### WHAT TO WORK ON:
Retype, without pictures, the line holding "Given: Click the" and each line below it through the final line.

Segment Start: DATA SUPPLIED

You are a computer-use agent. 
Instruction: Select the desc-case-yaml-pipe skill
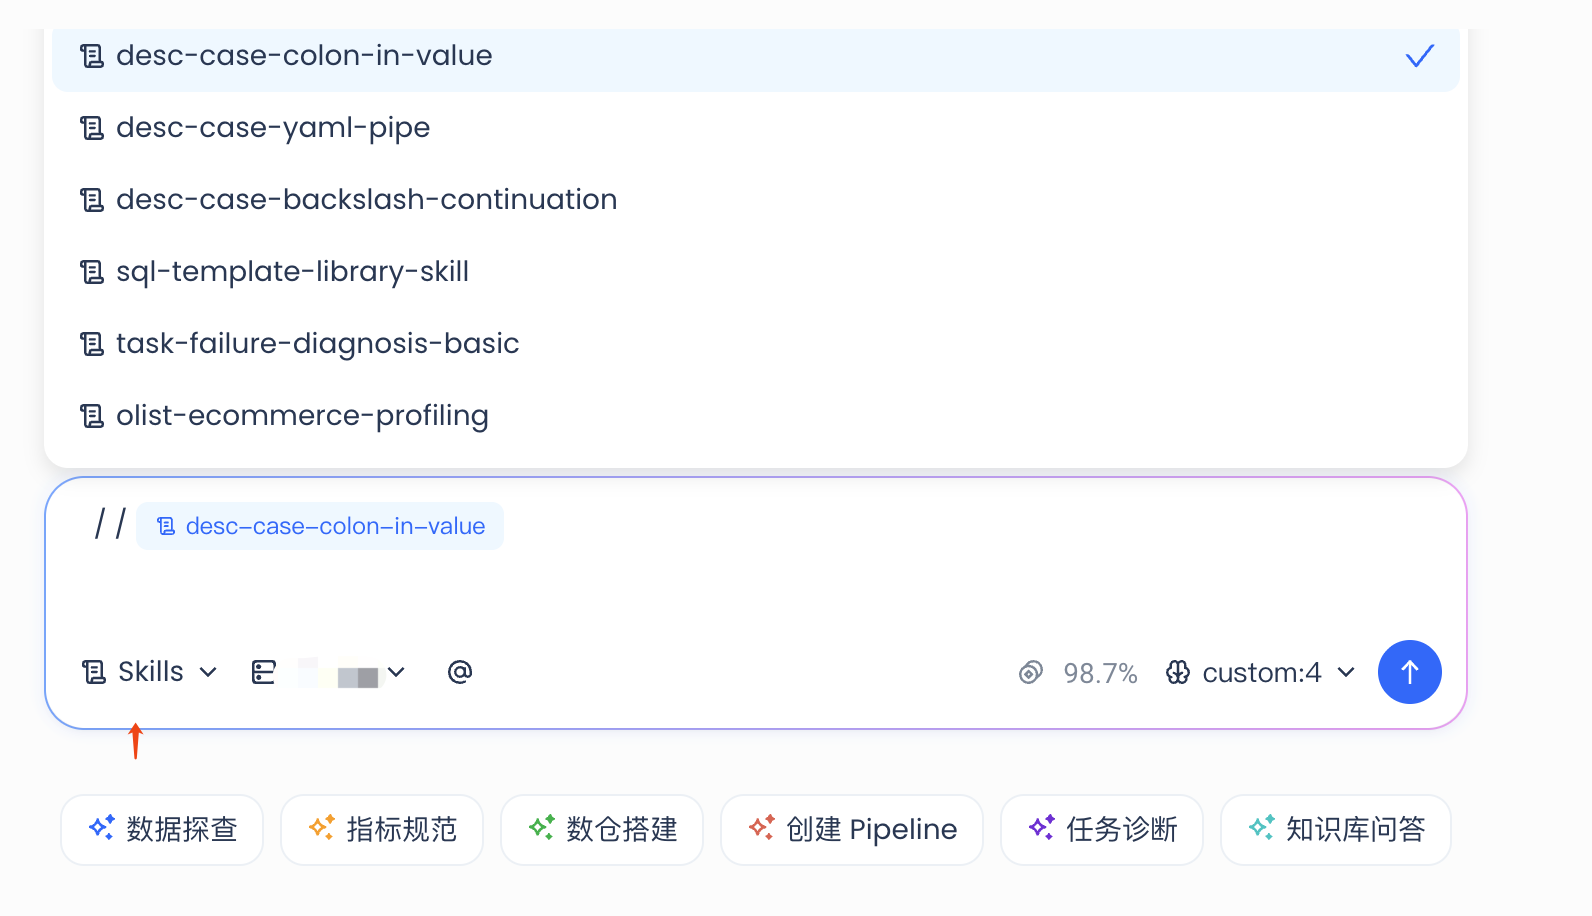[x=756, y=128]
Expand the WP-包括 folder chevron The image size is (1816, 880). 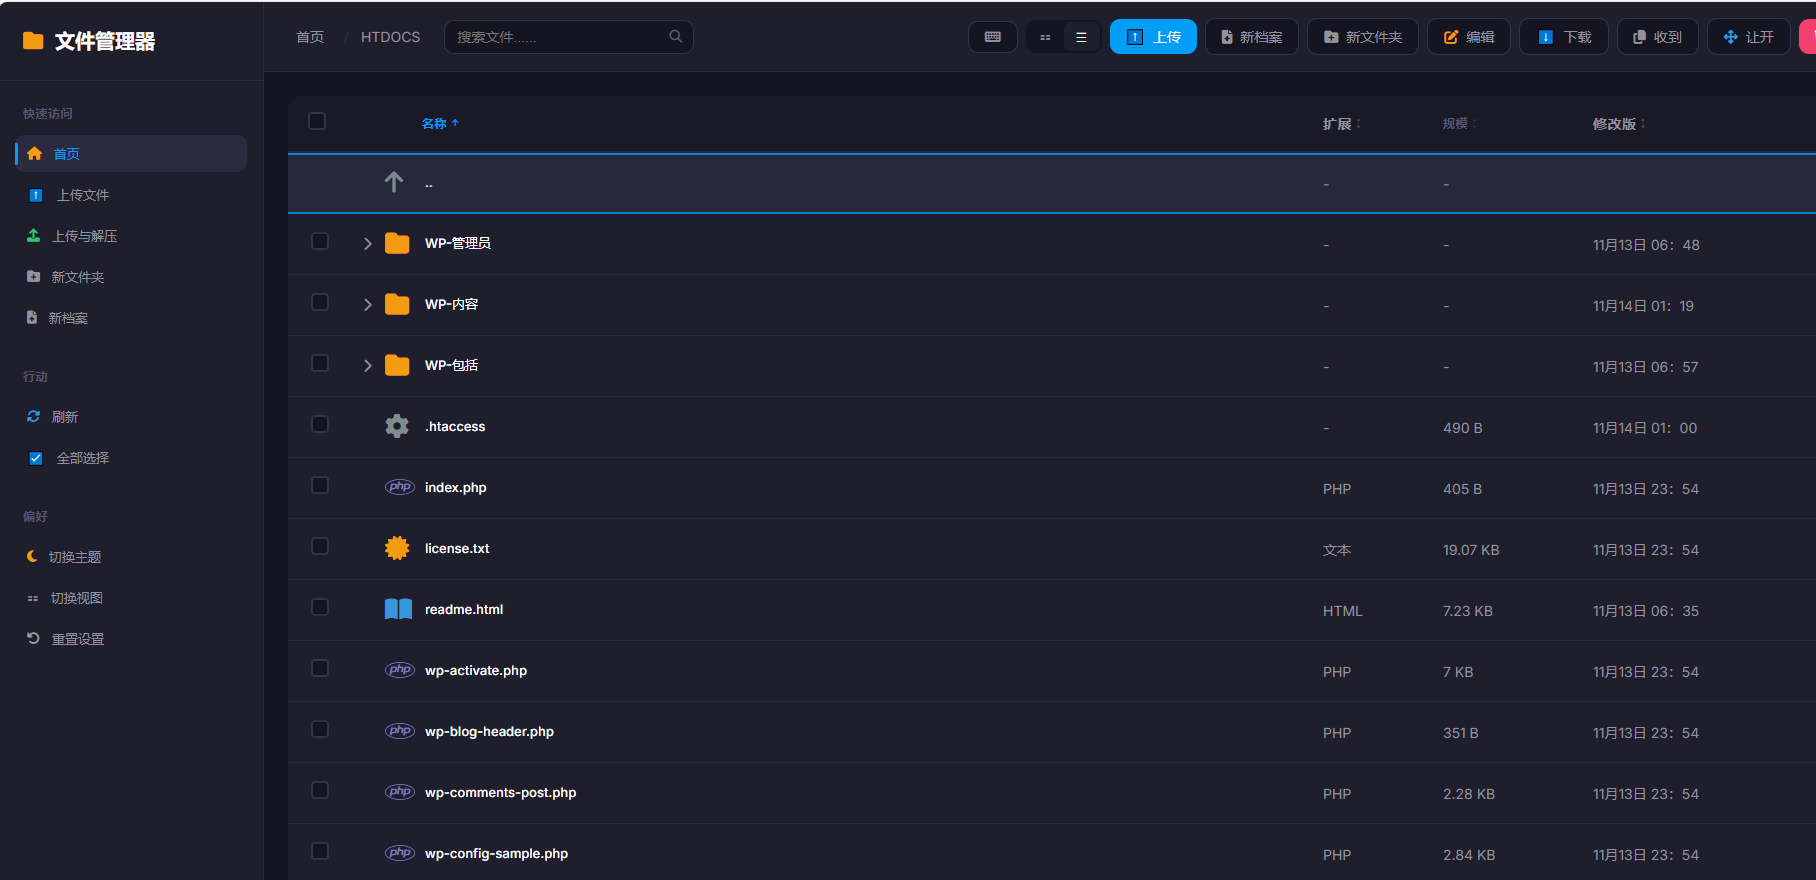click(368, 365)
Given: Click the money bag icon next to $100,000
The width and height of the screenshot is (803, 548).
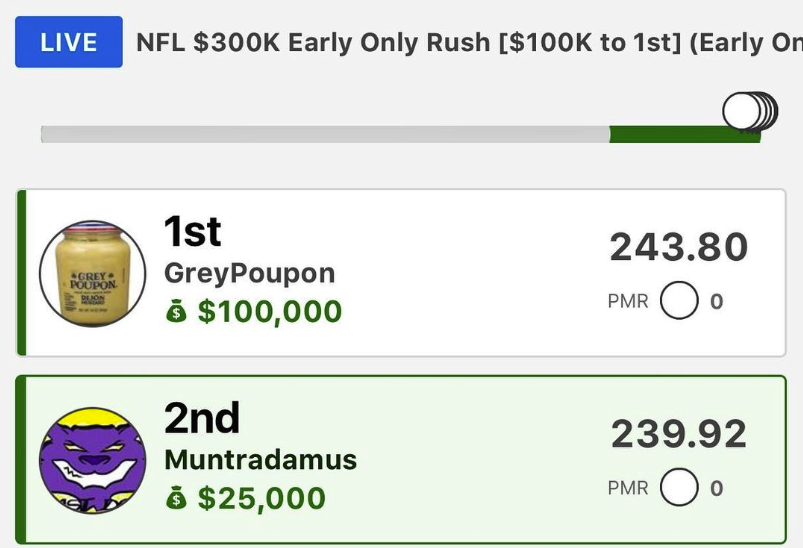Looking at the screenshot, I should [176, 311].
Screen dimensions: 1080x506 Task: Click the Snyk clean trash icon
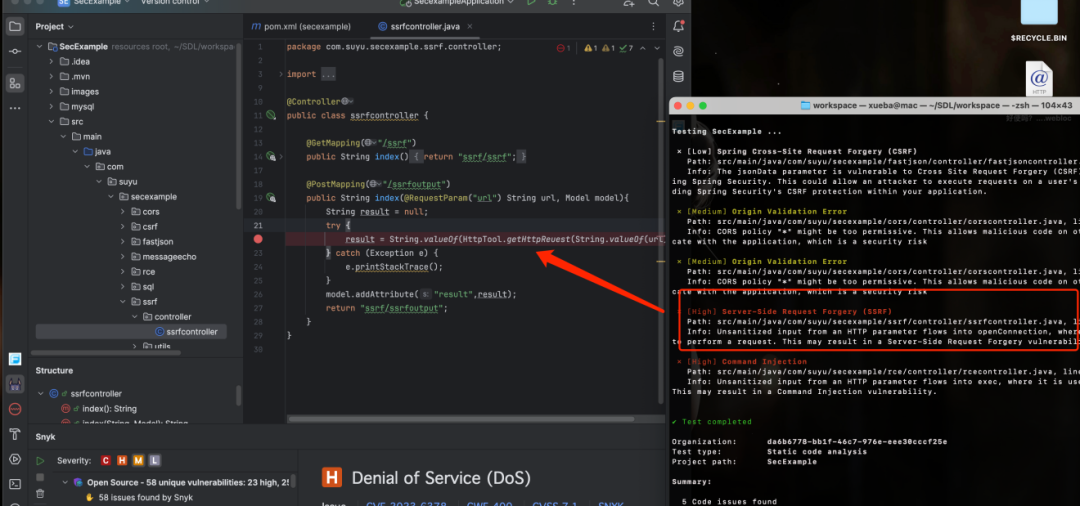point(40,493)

Segment End: DATA SUPPLIED

### EXERCISE OUTPUT:
Given: Click the money bag icon next to $100,000
The width and height of the screenshot is (803, 548).
Looking at the screenshot, I should [176, 311].
Screen dimensions: 1080x506 Task: Click the Snyk clean trash icon
point(40,493)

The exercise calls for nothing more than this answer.